John Ringo - Council Wars 03 - Against the Tide
Page 24
The problem being that with the relatively small bombs, and the increasing ability of ships to fight the fires with foam agents, the ships had to be hit multiple times to ensure the fire got out of control. And in some cases dropping the bombs in precise locations would help, such as taking out the quarterdeck.
So being able to hit the three meter by three meter target was not an option, it was a standard. A standard the riders were not meeting.
He saw Joanna coming up from the ship with the small figure of Bast perched merrily on her neck. Only Bast would be crazy enough to ride a dragon without any safety straps. He wondered how she held on.
Then he thought about her leg strength and chuckled. He knew damned well how she held on.

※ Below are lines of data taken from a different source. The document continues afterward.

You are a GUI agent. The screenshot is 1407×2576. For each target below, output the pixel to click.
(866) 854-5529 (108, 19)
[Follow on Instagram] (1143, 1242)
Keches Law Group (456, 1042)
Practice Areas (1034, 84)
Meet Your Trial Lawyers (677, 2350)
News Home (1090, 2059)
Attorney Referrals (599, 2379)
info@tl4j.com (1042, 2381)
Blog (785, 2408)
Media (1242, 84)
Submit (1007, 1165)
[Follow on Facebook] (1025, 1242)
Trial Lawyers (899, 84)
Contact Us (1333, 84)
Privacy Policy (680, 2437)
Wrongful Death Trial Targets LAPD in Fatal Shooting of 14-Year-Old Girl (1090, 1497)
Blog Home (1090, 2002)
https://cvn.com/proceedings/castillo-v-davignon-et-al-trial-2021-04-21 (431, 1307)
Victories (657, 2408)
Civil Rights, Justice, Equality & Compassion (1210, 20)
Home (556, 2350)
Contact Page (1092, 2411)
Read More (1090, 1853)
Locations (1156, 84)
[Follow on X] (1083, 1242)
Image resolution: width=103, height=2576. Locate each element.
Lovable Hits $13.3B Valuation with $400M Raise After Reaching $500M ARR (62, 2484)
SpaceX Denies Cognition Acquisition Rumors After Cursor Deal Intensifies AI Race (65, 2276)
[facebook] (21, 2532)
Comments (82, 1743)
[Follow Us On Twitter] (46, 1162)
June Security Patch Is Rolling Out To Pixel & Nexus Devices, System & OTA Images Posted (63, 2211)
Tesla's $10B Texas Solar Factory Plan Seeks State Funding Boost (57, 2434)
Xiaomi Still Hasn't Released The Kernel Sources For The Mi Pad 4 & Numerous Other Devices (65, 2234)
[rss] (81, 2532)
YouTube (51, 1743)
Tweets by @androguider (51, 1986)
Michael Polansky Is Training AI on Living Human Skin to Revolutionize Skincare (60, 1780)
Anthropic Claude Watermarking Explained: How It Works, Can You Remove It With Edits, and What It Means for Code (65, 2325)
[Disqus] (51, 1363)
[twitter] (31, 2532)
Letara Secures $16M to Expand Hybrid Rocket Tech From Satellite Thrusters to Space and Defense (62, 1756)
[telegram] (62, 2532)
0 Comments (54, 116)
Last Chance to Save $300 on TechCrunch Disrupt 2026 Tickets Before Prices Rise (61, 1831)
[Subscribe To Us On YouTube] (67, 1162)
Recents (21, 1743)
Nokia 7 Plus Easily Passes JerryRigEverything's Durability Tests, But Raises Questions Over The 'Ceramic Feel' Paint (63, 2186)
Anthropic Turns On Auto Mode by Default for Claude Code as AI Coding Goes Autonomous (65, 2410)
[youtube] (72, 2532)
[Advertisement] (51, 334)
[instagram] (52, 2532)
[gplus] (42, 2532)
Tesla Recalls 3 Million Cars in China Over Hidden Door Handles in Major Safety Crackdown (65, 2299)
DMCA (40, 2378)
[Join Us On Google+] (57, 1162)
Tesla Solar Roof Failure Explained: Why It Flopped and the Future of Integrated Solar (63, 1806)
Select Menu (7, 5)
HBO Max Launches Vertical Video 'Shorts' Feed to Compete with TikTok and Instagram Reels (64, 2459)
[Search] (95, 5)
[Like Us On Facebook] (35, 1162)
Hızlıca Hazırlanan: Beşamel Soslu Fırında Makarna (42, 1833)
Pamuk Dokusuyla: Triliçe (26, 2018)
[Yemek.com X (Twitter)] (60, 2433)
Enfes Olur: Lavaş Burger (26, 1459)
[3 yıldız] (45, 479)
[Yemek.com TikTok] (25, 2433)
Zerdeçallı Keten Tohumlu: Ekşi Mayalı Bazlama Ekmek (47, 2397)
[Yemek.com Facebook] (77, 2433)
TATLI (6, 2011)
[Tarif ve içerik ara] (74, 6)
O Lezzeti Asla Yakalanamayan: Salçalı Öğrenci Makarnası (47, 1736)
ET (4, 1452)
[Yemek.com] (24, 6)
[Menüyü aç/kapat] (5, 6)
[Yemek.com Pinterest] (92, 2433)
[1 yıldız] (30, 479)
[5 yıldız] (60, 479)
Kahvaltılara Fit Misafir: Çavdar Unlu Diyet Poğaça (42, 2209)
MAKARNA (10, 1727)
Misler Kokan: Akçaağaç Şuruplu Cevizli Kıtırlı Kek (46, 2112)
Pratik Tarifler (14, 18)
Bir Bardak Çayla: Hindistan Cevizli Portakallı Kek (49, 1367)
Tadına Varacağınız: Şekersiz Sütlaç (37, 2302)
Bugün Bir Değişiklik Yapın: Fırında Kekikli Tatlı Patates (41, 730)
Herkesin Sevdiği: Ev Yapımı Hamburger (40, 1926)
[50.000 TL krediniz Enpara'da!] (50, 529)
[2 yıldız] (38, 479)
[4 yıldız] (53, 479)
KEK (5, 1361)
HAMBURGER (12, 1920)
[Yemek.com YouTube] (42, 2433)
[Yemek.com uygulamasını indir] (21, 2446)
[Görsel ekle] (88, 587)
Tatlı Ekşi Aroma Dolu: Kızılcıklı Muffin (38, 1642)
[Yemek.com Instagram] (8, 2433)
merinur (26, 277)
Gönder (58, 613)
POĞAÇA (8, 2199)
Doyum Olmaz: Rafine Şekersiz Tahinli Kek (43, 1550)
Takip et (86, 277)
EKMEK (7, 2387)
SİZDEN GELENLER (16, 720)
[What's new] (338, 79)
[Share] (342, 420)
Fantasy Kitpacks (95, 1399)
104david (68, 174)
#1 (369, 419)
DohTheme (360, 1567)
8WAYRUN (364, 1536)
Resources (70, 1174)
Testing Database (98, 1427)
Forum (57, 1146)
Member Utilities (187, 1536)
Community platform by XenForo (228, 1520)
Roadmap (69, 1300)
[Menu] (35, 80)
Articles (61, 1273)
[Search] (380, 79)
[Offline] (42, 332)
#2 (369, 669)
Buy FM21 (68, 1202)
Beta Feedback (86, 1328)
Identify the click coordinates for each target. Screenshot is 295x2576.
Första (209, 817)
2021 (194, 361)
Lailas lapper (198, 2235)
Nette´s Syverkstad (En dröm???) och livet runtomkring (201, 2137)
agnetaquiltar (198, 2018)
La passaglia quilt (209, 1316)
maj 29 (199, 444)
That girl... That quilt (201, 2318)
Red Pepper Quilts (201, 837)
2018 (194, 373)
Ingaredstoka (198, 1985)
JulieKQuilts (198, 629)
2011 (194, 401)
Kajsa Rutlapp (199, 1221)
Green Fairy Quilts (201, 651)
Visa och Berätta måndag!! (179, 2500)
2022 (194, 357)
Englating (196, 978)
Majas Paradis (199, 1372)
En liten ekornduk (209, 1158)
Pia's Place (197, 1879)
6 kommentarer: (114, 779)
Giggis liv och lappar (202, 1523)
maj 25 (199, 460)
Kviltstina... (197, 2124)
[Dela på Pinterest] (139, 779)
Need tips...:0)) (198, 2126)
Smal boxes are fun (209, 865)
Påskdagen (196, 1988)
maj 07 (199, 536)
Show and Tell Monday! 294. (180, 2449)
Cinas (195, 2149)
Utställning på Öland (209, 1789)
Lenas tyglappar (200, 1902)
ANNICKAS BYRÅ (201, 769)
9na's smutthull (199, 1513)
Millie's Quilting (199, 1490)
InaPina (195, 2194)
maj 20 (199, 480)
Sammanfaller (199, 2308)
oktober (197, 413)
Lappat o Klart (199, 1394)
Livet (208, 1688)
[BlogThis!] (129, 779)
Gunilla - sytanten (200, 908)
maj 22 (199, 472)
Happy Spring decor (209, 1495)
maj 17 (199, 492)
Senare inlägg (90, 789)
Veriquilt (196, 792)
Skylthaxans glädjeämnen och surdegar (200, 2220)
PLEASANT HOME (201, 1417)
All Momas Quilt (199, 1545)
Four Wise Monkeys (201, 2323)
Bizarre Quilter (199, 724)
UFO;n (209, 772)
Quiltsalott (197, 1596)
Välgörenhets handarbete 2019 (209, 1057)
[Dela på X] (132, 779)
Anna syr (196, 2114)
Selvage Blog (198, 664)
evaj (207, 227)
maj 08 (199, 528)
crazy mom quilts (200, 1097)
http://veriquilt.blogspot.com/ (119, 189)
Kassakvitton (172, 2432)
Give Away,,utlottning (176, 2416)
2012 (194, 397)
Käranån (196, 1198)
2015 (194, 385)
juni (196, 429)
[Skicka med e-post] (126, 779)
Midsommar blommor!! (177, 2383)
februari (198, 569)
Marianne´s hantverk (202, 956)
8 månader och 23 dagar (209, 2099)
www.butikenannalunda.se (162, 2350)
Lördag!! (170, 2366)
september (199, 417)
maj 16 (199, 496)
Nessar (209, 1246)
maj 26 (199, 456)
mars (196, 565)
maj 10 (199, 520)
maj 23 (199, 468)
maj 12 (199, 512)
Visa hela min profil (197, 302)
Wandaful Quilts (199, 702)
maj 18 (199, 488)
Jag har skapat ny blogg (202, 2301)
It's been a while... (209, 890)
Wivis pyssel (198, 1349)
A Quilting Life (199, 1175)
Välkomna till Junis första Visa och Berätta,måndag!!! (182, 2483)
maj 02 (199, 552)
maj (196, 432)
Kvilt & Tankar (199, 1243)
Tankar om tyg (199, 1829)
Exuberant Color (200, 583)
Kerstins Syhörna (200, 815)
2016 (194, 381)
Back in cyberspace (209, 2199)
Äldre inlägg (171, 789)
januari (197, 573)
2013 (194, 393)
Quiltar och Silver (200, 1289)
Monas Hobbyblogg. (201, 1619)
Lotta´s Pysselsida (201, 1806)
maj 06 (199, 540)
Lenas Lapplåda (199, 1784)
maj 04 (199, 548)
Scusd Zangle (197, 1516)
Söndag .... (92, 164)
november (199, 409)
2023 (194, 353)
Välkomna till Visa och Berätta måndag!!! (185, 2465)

He lined up on the target and nosed the wyvern over, making small corrections. The target wasn't moving in a regular pattern since it was being towed. It jerked forward and then slowed, then jerked, then slowed. He made small corrections on the dragon and then, when he felt he was at the minimum altitude, released his first bomb. He continued below the "floor" however to watch it drop. It hit just forward of the target with a small splash.
He pulled the wyvern back up to where the sergeant was waiting and signaled to her.
"Watch your first drop. Go below floor to watch. Floor on other drops."
She looked at him in incomprehension and signed back. "Watch drop?"
He slid the wyvern over until he was just above her.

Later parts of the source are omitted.